*TASKS AND EXERCISES*:
1. According to the text on Banbury, what was the basis of the town's medieval prosperity?
2. Extract the stretch of the Banbury text from "Banbury is a" through "processing, and printing.", copying it word for word.
3. Continue the text on Banbury from its final sentence onward.

*TEXT EXTRACT*:
Banbury is a market town in the Cherwell district of Oxfordshire England, which in 1991 had a population of 39,900. The River Cherwell flows through the town.

Banbury's main industries include: car components, electrical goods, aluminium, food processing, and printing.

There was a Roman villa at nearby Wykham Park, and Banbury developed in the Anglo Saxon period under strong Danish influence. Its medieval prosperity was based on wool. Banbury castle was built from 1135 by the bishops of Lincoln, and survived into the Civil War, when it was besieged. Banbury, due to its proximity to Oxford, the King's capital, was a Royalist town, but the inhabitants were known to be strongly Puritan. The castle was demolished after the war.

Banbury remained a rural market town, until the construction of the Oxford Canal in 1790 which greatly aided the town's growth. And later the railway age: in 1850 the first rails reached the town, one line from the London and North Western Railway and one from the Great Western Railway.

*LISTED RECORDS*:
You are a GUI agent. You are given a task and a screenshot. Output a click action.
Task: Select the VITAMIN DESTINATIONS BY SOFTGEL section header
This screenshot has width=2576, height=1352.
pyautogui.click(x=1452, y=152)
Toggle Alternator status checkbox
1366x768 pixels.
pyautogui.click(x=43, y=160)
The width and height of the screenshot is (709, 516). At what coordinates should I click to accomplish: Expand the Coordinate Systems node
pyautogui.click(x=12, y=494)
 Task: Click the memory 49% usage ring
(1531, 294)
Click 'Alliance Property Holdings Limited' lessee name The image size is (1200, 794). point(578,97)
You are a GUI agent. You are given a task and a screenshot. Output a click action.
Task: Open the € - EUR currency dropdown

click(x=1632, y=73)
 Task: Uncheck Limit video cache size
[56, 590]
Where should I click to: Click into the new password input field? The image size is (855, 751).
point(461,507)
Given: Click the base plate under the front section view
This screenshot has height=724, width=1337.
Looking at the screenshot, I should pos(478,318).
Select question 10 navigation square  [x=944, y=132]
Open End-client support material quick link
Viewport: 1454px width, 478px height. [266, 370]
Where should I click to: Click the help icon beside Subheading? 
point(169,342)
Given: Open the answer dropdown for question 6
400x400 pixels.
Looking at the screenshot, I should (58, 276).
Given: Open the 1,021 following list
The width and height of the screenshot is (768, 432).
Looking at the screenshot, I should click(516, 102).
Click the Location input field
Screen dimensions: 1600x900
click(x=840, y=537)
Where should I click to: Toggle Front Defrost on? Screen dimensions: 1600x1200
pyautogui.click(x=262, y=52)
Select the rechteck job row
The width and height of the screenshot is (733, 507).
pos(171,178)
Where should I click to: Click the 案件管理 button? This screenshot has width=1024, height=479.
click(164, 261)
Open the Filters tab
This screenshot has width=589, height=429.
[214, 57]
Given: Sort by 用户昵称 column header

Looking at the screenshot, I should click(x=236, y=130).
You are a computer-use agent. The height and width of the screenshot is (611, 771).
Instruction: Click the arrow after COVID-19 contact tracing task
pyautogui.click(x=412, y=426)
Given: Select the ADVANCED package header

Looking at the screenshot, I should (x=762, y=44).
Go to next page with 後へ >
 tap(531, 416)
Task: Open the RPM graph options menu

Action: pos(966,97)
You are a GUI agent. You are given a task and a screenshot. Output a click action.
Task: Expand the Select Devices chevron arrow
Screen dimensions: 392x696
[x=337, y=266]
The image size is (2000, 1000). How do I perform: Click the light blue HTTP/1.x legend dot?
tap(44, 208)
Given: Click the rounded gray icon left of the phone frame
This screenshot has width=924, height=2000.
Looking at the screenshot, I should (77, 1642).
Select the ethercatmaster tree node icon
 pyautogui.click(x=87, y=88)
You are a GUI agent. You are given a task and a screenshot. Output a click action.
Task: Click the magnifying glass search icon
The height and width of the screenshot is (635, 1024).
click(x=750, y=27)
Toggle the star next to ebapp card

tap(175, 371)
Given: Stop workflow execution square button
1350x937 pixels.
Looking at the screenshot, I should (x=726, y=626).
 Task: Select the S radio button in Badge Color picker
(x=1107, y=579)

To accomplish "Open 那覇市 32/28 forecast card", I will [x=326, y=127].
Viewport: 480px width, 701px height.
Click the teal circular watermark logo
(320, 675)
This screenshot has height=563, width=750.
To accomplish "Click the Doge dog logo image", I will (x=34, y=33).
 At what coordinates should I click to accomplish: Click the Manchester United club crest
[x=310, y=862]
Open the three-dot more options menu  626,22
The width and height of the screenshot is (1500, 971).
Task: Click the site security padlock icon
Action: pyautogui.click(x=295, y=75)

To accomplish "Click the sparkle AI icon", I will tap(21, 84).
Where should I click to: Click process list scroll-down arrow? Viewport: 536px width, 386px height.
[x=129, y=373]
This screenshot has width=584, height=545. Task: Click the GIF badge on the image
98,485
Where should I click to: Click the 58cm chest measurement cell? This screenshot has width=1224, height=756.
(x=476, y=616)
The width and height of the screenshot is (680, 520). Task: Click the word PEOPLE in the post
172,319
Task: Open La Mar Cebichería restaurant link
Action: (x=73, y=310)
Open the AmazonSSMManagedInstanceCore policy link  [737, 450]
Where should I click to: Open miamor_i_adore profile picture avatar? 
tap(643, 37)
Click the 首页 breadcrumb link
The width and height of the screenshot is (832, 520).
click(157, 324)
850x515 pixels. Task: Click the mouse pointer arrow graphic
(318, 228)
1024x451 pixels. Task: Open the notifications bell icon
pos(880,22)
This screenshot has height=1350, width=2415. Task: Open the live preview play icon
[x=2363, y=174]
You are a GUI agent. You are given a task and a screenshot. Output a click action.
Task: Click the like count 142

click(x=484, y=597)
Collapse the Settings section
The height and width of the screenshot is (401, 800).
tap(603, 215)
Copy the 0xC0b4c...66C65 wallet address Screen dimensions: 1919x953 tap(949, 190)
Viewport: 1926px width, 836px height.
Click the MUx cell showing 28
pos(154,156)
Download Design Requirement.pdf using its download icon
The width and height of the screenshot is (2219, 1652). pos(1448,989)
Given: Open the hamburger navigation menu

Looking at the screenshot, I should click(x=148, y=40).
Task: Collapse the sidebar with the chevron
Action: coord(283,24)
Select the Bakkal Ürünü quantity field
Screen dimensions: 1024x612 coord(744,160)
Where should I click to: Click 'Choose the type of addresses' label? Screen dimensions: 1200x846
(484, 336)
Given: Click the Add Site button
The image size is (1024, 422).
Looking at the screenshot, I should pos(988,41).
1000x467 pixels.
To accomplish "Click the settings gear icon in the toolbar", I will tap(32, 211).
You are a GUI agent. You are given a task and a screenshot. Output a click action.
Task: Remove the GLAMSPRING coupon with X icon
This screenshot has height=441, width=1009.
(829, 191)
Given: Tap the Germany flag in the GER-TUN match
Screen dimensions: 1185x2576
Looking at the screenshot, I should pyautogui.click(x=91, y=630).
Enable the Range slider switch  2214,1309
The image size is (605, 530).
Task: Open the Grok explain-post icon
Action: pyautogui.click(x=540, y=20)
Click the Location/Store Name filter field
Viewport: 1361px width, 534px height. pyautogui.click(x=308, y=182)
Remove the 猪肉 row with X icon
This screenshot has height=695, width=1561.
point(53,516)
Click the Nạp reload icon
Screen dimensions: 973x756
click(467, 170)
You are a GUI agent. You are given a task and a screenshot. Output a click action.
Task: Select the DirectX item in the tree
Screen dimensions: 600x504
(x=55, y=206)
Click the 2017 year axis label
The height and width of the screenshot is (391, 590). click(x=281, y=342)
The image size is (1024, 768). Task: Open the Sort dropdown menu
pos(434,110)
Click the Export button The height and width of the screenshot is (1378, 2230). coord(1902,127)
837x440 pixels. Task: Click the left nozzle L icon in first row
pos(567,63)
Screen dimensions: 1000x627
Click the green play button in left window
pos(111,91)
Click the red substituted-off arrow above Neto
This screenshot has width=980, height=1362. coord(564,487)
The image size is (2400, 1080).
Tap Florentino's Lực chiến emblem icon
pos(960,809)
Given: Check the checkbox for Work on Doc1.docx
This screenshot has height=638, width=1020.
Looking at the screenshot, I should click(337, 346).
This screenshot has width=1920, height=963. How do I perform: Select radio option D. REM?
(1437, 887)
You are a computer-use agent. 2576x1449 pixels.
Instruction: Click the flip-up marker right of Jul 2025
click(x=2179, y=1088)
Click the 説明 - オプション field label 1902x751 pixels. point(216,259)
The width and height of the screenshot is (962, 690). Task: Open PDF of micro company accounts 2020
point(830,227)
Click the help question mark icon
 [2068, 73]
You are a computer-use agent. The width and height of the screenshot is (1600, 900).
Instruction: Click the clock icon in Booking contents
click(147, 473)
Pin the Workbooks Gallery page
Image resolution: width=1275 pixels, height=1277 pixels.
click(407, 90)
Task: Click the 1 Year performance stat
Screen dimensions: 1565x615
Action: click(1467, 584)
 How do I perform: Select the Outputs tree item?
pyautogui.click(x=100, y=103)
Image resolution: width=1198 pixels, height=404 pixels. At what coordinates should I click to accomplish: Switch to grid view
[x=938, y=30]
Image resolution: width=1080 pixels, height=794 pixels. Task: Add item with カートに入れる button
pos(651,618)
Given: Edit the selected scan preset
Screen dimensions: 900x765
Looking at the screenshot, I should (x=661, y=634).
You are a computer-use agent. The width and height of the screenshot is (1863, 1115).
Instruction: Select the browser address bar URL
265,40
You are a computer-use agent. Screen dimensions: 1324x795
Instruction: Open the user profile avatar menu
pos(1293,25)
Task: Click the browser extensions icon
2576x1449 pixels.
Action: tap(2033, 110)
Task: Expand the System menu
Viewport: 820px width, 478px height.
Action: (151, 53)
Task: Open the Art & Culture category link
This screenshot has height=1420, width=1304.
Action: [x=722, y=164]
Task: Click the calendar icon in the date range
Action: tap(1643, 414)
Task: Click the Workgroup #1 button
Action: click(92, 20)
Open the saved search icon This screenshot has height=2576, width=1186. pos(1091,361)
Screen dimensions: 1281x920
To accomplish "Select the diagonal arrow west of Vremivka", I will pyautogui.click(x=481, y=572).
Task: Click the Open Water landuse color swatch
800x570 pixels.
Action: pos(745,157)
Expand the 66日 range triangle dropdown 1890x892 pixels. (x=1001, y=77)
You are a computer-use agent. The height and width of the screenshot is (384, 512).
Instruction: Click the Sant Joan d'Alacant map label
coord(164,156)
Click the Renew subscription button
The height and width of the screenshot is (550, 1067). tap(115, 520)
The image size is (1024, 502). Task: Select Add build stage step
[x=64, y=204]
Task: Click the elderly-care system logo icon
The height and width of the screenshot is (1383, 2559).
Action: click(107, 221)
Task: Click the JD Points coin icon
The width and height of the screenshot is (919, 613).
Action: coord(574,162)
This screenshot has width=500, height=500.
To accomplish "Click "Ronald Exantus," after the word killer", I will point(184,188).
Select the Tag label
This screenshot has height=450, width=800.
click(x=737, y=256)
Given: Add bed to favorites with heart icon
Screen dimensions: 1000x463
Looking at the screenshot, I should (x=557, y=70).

*RESPONSE LIST*:
1. Wool.

2.
Banbury is a market town in the Cherwell district of Oxfordshire England, which in 1991 had a population of 39,900. The River Cherwell flows through the town.

Banbury's main industries include: car components, electrical goods, aluminium, food processing, and printing.

3.
The improvements in communications thus effected gave rise to more growth, which has continued until the present day, accelerated by the completion of the M40 motorway which has given even faster access by car to London.

The Nursery rhyme Ride a cock horse to Banbury Cross refers to a cross destroyed by puritans, in 1602 but replaced in 1858. Legend has it that the "Fine Lady" on the white horse was Lady Godiva, but this is unproven. It is also suggested that she may be a lady from the "Fiennes" family, a wealthy family who lived in Banbury around that time.